(SOURCE MATERIAL begins)
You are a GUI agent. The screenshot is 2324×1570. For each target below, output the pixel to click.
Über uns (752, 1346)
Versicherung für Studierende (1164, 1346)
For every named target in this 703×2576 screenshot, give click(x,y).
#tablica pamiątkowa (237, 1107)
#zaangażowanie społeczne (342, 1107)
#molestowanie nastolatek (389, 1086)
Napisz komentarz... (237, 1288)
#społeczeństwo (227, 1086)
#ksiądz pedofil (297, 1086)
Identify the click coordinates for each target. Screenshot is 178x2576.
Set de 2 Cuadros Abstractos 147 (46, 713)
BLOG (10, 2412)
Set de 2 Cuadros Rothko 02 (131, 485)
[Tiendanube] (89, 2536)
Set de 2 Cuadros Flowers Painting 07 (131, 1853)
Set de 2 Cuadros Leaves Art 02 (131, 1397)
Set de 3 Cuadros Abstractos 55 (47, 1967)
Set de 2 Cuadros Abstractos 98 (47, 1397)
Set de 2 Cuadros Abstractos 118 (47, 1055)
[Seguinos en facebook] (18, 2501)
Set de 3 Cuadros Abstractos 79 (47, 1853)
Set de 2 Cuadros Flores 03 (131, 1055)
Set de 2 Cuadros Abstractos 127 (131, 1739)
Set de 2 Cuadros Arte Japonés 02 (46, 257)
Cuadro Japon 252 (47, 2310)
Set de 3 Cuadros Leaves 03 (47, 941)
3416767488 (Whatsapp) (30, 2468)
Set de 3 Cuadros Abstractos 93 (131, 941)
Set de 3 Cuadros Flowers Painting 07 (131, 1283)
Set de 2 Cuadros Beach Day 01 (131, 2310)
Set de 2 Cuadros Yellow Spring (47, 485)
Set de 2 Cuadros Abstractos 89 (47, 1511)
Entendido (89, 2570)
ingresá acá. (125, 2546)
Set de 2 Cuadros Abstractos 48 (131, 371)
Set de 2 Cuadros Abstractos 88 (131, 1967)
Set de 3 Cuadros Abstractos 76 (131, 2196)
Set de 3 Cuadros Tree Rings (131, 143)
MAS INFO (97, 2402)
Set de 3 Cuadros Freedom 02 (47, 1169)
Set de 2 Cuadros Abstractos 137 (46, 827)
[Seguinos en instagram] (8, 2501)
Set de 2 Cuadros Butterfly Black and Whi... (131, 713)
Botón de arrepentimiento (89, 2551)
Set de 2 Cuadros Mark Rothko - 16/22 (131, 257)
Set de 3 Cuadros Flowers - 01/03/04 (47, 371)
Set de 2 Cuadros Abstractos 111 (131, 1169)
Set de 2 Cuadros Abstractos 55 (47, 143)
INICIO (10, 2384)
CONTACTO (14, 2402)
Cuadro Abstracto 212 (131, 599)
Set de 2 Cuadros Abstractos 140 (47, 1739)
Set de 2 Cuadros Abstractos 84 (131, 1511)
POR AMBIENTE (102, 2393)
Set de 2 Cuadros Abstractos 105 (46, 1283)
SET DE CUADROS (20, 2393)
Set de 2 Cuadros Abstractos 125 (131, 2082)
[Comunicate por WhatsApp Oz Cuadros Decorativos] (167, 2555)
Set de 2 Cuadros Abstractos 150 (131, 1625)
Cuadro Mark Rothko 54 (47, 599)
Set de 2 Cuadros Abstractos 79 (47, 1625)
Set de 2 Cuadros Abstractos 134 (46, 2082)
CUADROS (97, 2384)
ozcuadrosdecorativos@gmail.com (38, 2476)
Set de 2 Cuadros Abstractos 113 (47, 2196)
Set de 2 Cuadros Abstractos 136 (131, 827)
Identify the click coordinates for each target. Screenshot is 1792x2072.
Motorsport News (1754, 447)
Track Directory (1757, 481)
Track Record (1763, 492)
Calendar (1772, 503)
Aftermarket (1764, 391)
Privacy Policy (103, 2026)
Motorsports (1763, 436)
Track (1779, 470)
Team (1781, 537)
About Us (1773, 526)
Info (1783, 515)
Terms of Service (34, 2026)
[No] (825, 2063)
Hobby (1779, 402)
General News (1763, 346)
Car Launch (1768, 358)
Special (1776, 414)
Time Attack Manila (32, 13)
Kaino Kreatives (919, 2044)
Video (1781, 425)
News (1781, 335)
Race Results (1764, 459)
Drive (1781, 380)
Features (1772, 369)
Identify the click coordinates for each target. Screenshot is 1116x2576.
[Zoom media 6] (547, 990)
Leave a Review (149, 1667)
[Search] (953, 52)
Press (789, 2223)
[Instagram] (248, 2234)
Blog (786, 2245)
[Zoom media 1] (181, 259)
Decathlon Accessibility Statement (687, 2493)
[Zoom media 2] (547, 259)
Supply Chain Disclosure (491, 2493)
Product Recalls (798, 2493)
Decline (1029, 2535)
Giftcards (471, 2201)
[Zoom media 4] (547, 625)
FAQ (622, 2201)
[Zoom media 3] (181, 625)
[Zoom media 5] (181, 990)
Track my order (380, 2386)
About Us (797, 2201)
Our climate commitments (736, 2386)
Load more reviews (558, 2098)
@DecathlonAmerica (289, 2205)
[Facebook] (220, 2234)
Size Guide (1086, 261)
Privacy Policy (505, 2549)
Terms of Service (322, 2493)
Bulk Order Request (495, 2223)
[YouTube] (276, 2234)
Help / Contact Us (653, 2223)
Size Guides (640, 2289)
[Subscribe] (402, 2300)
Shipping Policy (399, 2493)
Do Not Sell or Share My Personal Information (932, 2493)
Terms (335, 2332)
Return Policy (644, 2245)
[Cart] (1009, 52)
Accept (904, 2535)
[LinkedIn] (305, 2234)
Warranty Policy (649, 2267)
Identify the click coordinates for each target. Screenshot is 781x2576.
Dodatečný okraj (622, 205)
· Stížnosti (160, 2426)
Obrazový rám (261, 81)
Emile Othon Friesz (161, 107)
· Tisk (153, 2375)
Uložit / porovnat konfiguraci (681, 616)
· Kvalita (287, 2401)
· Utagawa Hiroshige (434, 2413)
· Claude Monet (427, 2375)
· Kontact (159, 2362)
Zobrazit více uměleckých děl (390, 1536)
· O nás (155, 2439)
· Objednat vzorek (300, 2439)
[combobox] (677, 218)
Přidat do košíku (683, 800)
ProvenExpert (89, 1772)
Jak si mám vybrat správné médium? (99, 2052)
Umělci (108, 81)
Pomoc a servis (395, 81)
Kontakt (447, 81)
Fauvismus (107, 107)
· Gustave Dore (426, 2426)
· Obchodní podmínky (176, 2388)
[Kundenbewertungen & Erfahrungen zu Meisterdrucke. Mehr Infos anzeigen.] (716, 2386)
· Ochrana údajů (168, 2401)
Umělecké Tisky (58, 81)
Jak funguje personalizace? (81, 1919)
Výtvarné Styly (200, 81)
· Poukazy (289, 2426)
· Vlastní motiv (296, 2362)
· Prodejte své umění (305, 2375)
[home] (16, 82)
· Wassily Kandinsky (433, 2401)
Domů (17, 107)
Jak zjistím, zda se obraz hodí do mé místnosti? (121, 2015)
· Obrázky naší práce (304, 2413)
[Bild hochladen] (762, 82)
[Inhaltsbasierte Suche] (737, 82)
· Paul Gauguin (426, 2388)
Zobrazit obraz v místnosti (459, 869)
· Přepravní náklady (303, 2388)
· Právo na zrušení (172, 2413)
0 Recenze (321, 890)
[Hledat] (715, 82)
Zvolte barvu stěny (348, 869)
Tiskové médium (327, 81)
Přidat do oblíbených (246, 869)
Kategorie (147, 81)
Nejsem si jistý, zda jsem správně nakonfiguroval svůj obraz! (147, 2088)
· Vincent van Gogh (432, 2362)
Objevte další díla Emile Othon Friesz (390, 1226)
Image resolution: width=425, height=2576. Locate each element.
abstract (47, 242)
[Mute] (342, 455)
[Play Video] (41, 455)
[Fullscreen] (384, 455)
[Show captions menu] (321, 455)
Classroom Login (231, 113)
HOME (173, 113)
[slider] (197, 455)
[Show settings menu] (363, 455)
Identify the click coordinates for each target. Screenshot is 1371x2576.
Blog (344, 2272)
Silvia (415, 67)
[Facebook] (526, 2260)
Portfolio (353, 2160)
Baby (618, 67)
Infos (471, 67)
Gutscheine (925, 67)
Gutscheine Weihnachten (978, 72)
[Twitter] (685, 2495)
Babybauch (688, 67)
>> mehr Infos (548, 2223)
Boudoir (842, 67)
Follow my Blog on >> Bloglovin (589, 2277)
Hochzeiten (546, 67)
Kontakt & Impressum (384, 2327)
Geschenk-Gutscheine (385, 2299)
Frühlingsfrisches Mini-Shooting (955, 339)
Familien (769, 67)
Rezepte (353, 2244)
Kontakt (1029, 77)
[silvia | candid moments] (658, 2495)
(SOURCE MATERIAL ends)
- TASK ITEM -
Please reply with an exact copy of the lines above, starting at the first and ending at the line that holds "Screenshot is 178x2576.".

- RESPONSE -
You are a GUI agent. The screenshot is 2324×1570. For each target below, output the pixel to click.
Über uns (752, 1346)
Versicherung für Studierende (1164, 1346)
For every named target in this 703×2576 screenshot, give click(x,y).
#tablica pamiątkowa (237, 1107)
#zaangażowanie społeczne (342, 1107)
#molestowanie nastolatek (389, 1086)
Napisz komentarz... (237, 1288)
#społeczeństwo (227, 1086)
#ksiądz pedofil (297, 1086)
Identify the click coordinates for each target. Screenshot is 178x2576.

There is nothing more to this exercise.